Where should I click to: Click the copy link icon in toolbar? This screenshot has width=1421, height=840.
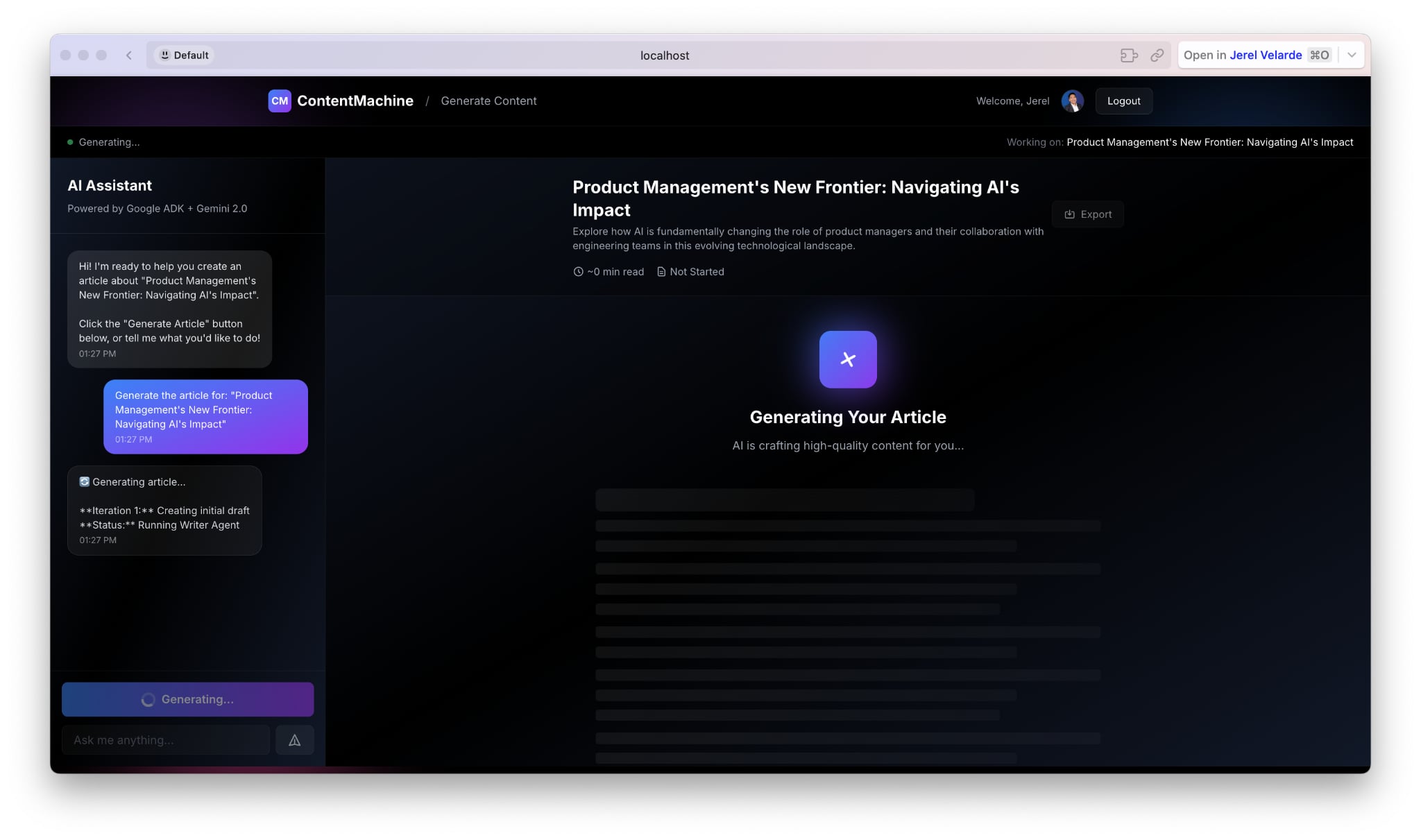coord(1157,55)
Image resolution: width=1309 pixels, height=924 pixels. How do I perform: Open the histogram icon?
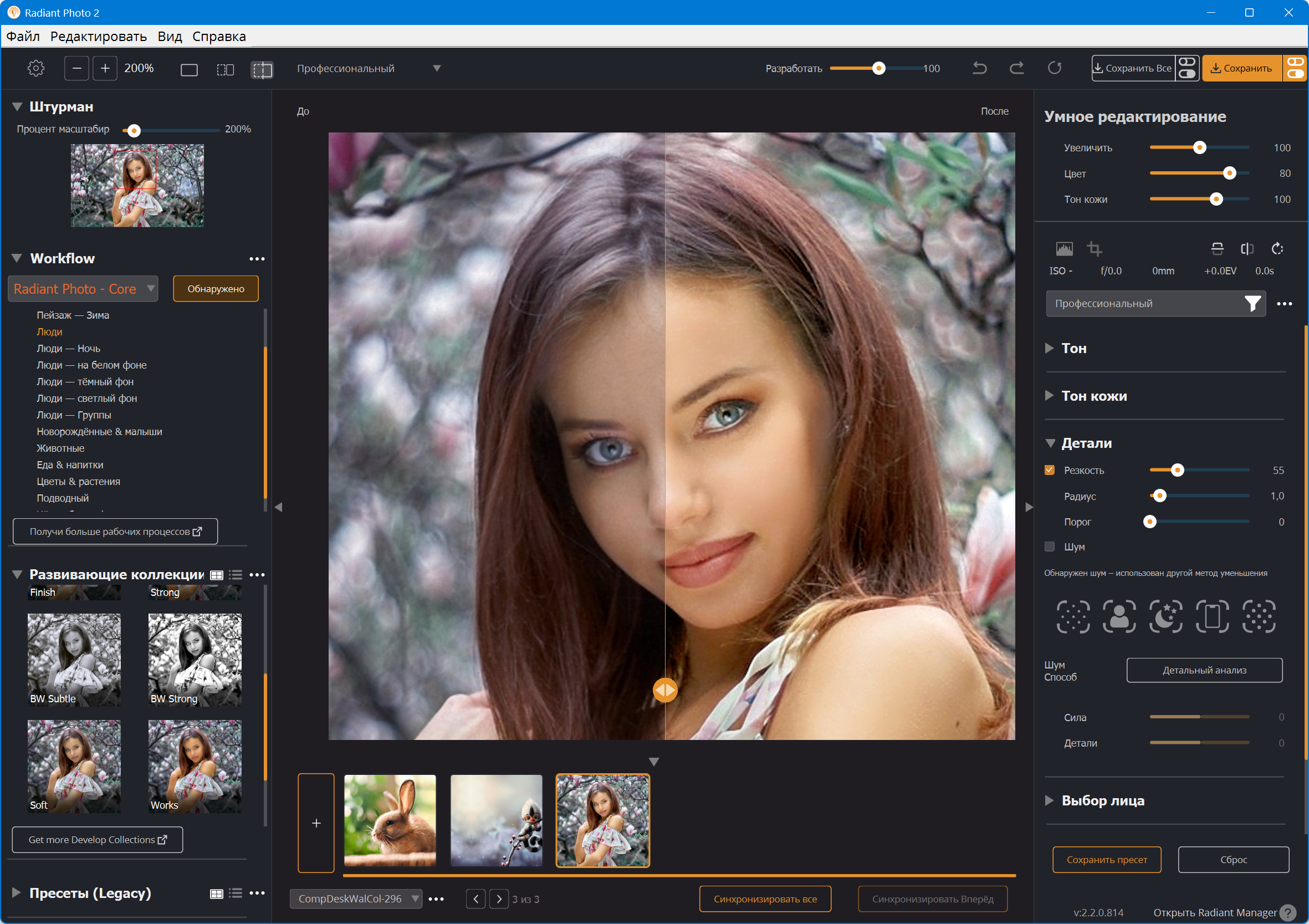[x=1064, y=249]
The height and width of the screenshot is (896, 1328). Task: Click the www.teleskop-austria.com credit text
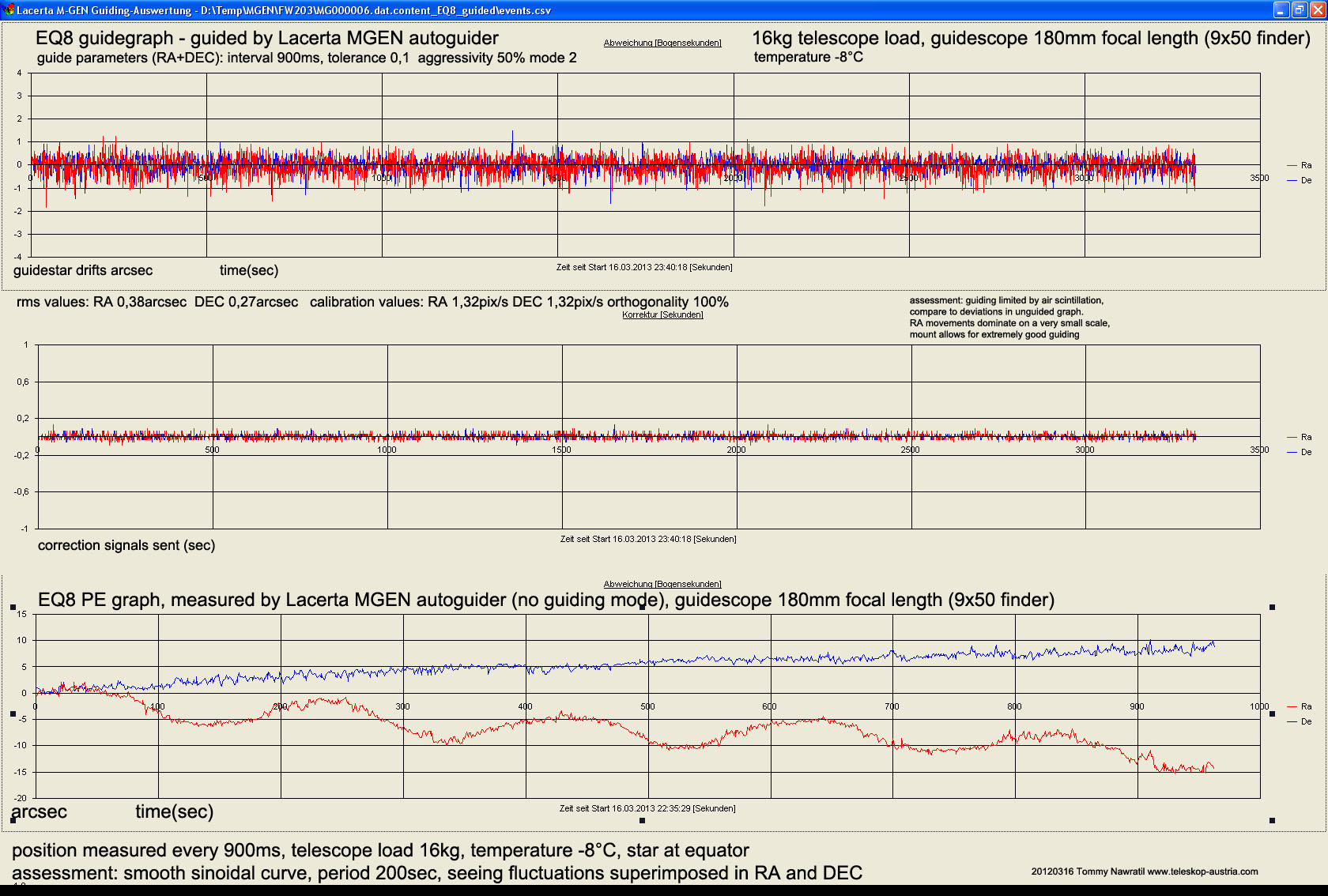[1202, 870]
···
◆ Exercise prompt
From the first line to the last, copy the records above exactly and leave out the pictures.

◆ Task solution
Where should I click to: Click the copy link icon in toolbar? This screenshot has width=1421, height=840.
coord(1157,55)
Image resolution: width=1309 pixels, height=924 pixels. How do I perform: Open the histogram icon?
[x=1064, y=249]
The height and width of the screenshot is (896, 1328). Task: Click the www.teleskop-austria.com credit text
[1202, 870]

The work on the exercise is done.